Deirdre Lovejoy (born June 30, 1962) is an American actress.

She is best known for her role as Assistant State's Attorney Rhonda Pearlman on HBO’s The Wire. She is also known for her roles as a serial killer Heather Taffet (aka "The Gravedigger") on the Fox series Bones and White House Counsel Cynthia Panabaker on NBC's series The Blacklist.

Early life
Lovejoy was born in Abilene, Texas.  Her father was in the Air Force and worked from Dyess Air Force Base.

Lovejoy lived in Connecticut, then Pittsburgh, before moving with her mother to Elkhart, Indiana, while Lovejoy was still in the fourth grade. Her mother, Marcia Fulmer, met her second husband in Elkhart and worked as Arts and Entertainment editor at The Elkhart Truth. While in the fifth grade, Lovejoy played her first acting role as one of Big Daddy's grandchildren in an Elkhart Civic Theatre production of Cat on a Hot Tin Roof in which her mother played the part of Mae (aka "Sister Woman"). Lovejoy subsequently appeared in several productions at the Elkhart Civic Theatre, often alongside her mother.

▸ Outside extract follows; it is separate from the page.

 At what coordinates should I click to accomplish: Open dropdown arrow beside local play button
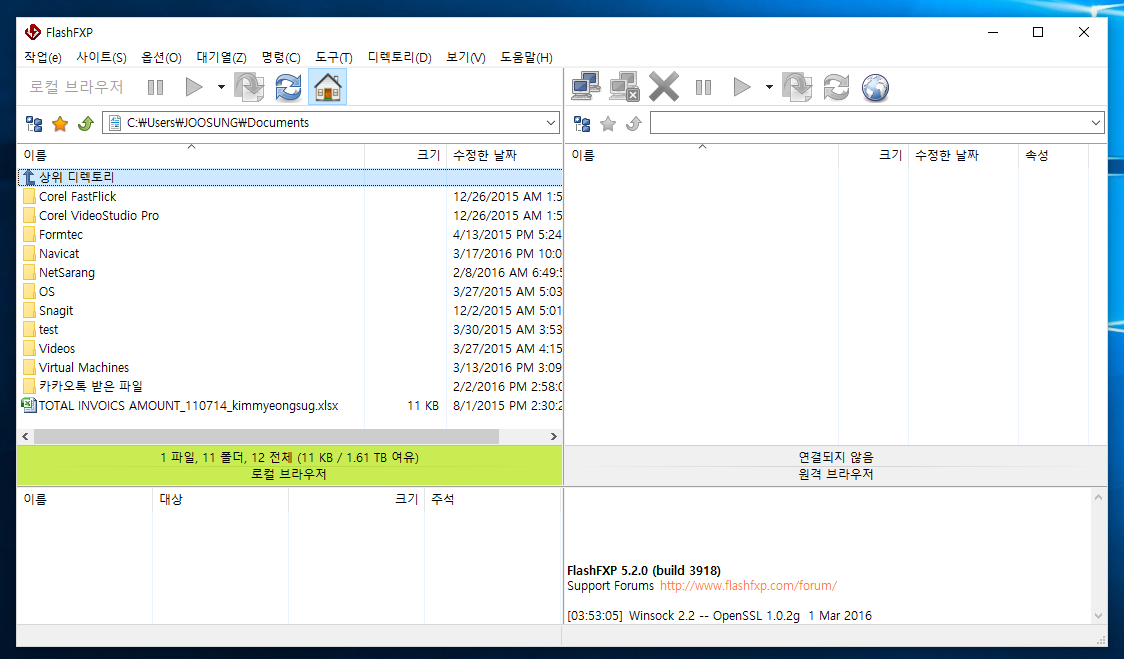tap(221, 88)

In 1980 Lovejoy graduated from Elkhart Memorial High School. In 1984 she graduated from the University of Evansville with a double major in Theater and Communications. She also earned a Master of Fine Arts from the New York University Tisch School of the Arts three years later.

Career
In 1990 Lovejoy appeared in her first television role as Rosemary Kennedy in the ABC mini-series The Kennedys of Massachusetts. Throughout the 1990s and 2000s she appeared on such series as Law & Order, Seinfeld, Third Watch, Spin City, NYPD Blue, The West Wing, Cold Case and Law & Order: Special Victims Unit.

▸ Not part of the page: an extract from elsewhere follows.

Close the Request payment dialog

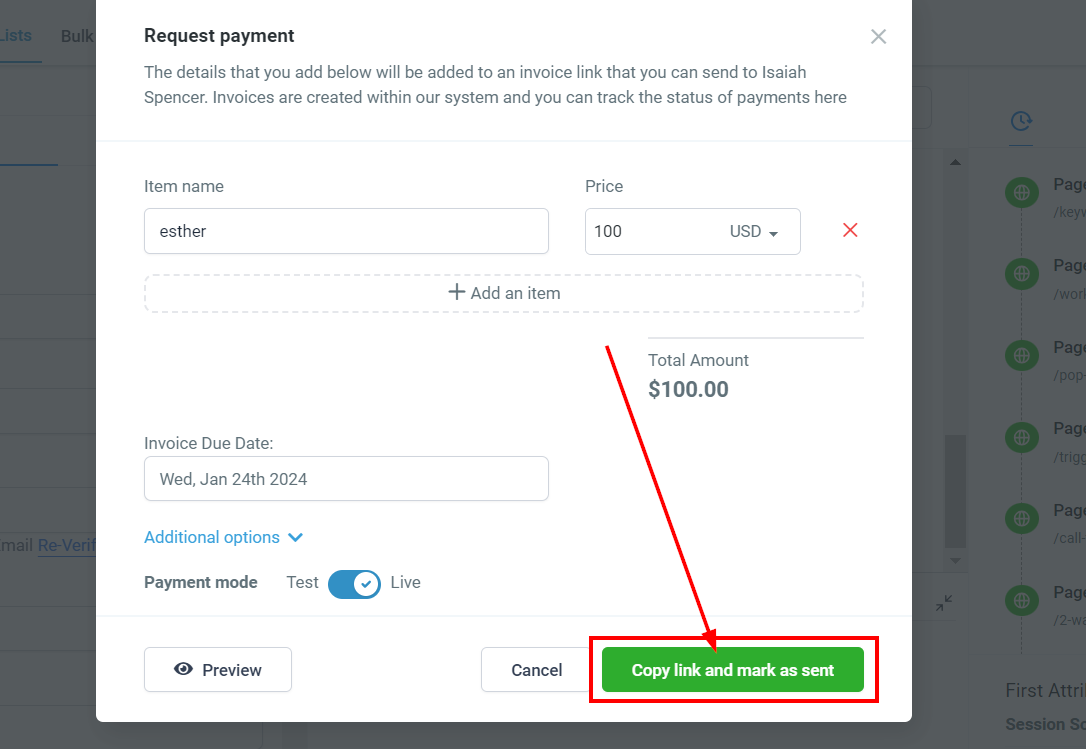[x=878, y=37]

From 2002 to 2008 Lovejoy starred as Assistant State's Attorney Rhonda Pearlman on HBO’s The Wire. From 2009 to 2011 she played the recurring role of the serial kidnapper and murderer Heather Taffet (aka "The Gravedigger") on the television series Bones. In 2011 Lovejoy also appeared in the role of the mother of a student in the film Bad Teacher starring Cameron Diaz.

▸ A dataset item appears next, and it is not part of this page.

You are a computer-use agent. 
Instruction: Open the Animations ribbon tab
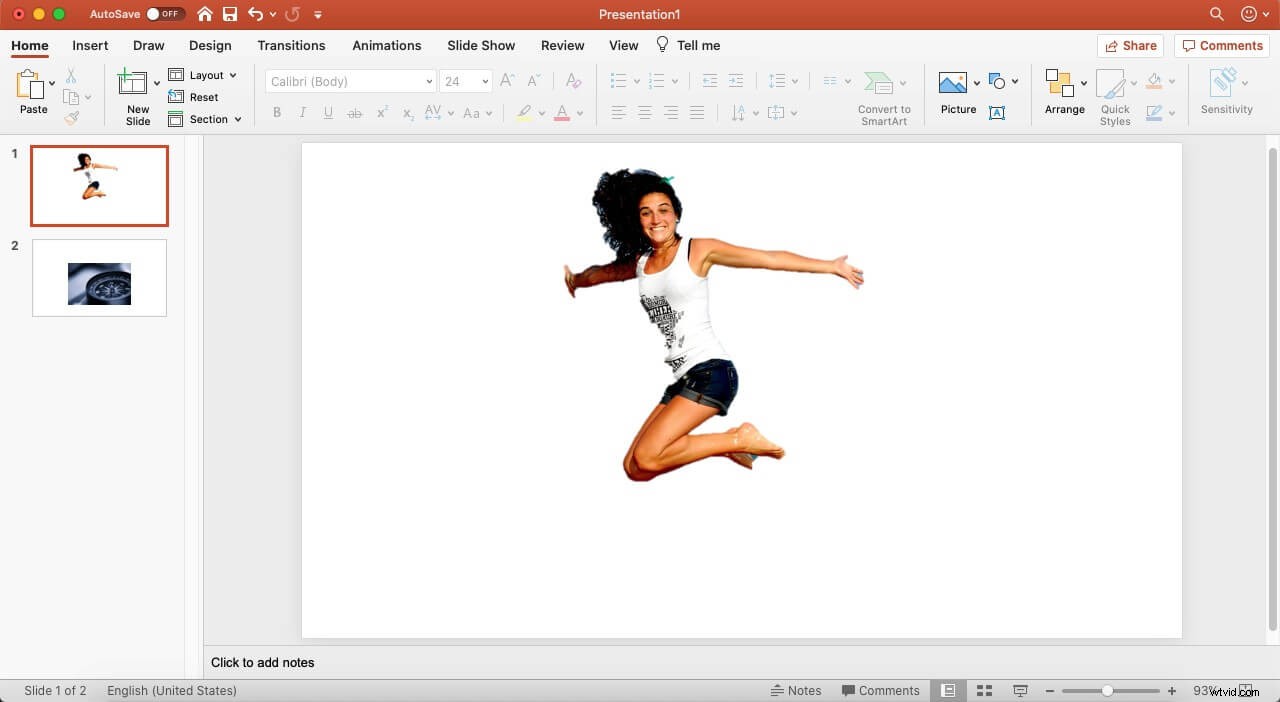point(387,45)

Lovejoy has also guest starred or held recurring roles on such TV series as Lie to Me, Law & Order: Criminal Intent, Criminal Minds, Body of Proof, Girls, Orange Is the New Black, American Gothic and Shameless.

Lovejoy has also appeared in several Broadway productions, including Six Degrees of Separation (1990), Getting and Spending (1998), The Gathering (2001) and Nora Ephron’s Lucky Guy starring Tom Hanks (2013).

In 2019, Lovejoy took part in Promethea in Prison, a theatrical project that involved a reading of the ancient Greek play Prometheus Bound. It featured an all-female cast that also included Sonja Sohn, one of Lovejoy's co-stars in The Wire. 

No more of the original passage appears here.